BS: So is it all going to crash? Will a lot of places close?

NS: I know a place that has closed their dining room and now they just use their kitchen to do UBER eats so they don't have to pay wait staff. This is me at my darkest, where people don't go out anymore. That's horrible.

RB: I want to say some positive things. We're very fortunate to have the customers we've got. We're very fortunate you can have a place like [Rising Sun] and it’s full. There are cities where you wouldn't survive with this concept. Here our venues are well appreciated.

BS: Will we keep seeing innovation or will creativity be cut down by costs?

RB: I think you'll see a lot more people having a crack themselves and operating businesses themselves [without investors]. Everyone's doing it now.

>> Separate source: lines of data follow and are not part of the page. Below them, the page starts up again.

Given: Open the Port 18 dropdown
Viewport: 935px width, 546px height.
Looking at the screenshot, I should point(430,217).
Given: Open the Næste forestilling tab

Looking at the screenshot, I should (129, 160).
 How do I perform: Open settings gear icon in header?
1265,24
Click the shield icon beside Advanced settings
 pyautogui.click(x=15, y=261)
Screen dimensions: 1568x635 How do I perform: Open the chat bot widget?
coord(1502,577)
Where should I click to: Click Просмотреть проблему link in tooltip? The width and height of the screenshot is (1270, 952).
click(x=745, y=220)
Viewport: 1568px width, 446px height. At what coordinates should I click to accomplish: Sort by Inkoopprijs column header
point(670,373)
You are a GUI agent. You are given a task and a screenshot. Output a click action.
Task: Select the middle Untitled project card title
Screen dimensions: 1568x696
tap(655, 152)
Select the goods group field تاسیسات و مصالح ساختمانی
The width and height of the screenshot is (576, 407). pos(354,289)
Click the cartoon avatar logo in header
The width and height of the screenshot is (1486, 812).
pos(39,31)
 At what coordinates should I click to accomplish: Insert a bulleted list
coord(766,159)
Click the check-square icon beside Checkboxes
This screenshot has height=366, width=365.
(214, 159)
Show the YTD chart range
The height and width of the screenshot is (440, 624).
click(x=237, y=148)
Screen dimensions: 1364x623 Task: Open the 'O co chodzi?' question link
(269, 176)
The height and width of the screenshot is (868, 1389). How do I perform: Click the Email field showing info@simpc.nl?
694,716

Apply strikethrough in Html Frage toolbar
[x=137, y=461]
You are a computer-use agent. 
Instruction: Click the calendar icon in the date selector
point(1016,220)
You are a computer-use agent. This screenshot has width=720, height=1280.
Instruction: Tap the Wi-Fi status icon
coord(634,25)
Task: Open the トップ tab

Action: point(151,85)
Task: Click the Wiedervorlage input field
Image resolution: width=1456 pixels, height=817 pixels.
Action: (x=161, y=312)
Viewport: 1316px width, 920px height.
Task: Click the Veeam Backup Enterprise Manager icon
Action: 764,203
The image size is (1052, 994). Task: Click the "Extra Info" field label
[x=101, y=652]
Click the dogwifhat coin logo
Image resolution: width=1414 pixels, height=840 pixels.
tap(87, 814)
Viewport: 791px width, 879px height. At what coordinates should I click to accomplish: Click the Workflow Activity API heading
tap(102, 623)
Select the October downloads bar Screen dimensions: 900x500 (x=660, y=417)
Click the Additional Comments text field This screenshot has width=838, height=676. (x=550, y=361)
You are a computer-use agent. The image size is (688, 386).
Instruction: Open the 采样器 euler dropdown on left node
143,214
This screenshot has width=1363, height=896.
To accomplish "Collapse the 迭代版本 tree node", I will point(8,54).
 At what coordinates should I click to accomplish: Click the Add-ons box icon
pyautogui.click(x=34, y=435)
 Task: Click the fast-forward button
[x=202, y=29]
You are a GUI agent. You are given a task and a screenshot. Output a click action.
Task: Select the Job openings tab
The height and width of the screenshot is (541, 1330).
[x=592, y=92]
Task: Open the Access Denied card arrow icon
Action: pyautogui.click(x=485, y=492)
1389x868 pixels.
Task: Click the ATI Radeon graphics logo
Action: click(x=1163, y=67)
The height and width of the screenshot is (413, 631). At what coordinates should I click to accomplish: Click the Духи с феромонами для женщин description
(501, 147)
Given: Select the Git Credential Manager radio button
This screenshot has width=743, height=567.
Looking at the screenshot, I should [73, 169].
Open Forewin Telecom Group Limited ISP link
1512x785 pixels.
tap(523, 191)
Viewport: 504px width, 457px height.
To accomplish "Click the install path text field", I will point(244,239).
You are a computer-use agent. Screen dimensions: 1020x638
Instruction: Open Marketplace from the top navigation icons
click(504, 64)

AS: We have a lot of staff coming in wanting to learn coffee to open their own place. A lot of that is good, they want to learn, they have passion. But once these people open places, they're here to stay. It'll be saturated. It's hard to sustain everybody.

NS: The best places you always go – and we can’t do that here – are the ones that do just two or three things. We don’t seem to do that in the West. We’re too consumerist, we have these huge menus. I think the only way to survive in this economy is just to do less better and be known for something.

RB: There’s a lot of clarity and peace in that.